SEMARANG (jatengtoday.com) – Sebulan lebih, proses penggarapan film “Rembulan Tenggelam di Wajahmu” adaptasi Novel karya Tere Liye dilakukan di sejumlah tempat di Kota Semarang.
Sutradara Daniel Rifki, mengaku terkejut selama sebulan lebih mengeksplorasi gedung-gedung tua di kawasan Kota Lama Semarang. Bukan karena angkernya, tetapi karena banyak gedung eksotis ada di Kota Semarang. Ini menjadi salah satu alasan mengapa memilih Semarang sebagai lokasi syuting.

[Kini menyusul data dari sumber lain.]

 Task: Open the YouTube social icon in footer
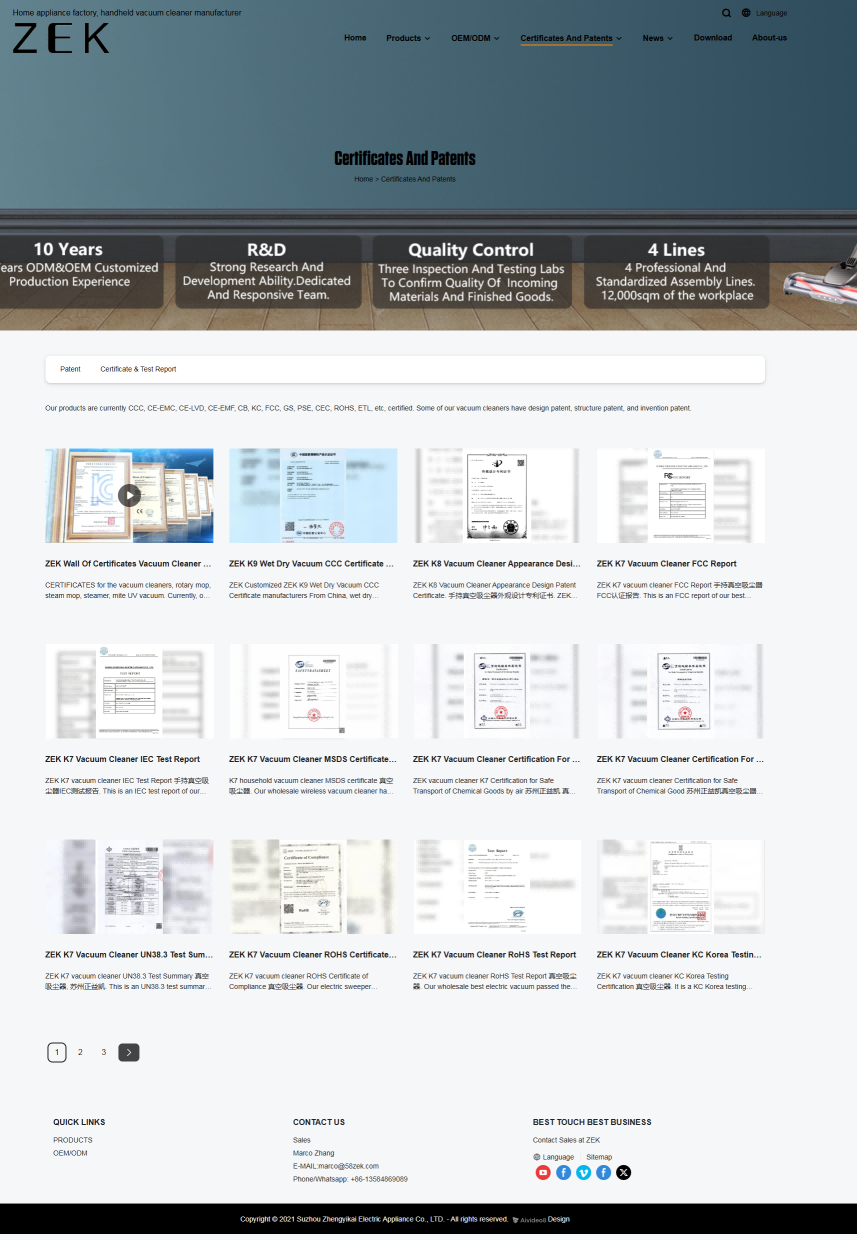click(x=543, y=1172)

“Kami melakukan riset di beberapa kota, akhirnya Semarang yang kami pilih. Kami memilih Semarang karena memang ada setting-setting kuno, rumah kuno, gedung kuno, terutama di Kota Lama Semarang, banyak gedung tua yang masih terawat,” kata Daniel ditemui jatengtoday.com, di sela proses syuting di Gedung Monod Diephuis Kota Lama Semarang, (5/8) malam.

Hal yang mengejutkan dan menggembirakan, kata Daniel, adalah proses pengurusan perizinan untuk syuting ini berjalan lancar dan tidak ribet. “Banyak pihak membantu, mulai dari Pak Agus (Monod Diephuis), Mas Kusri, sangat membantu proses perizinan lokasi, perizinan jalan dan lain-lain. Jadi, proses syuting menggunakan aset Kota Lama sangat mudah dan menyenangkan,” katanya.

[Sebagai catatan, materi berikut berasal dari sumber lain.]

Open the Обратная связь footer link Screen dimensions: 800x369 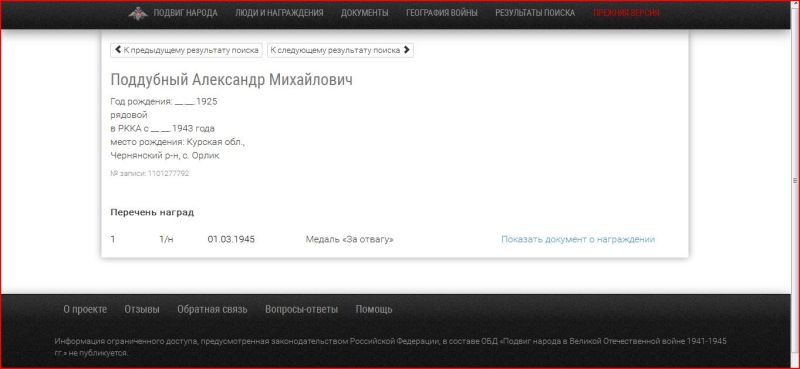click(212, 309)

Ada beberapa tempat yang dijelajahi. Dia bersama tim dari Max Picture mengeksplorasi sejumlah gedung tua di Kota Lama Semarang, Pelabuhan Tanjung Emas, serta beberapa set rumah di Jalan Dr Wahidin, gereja tua di Karangpanas, dan lain-lain. “Sudah sebulan lebih kami di sini, mengeksplore tempat-tempat tua itu,” katanya.

Film yang dimainkan oleh sederet aktor seperti Arifin Putra, Aryo Wahab, Bio One, Donny Alamsyah, Cornelio Sunny, Egi Fedly, dan selebgram Anya Geraldine ini direncanakan tayang Desember tahun ini (2018). “Kalau tidak ada perubahan,” katanya.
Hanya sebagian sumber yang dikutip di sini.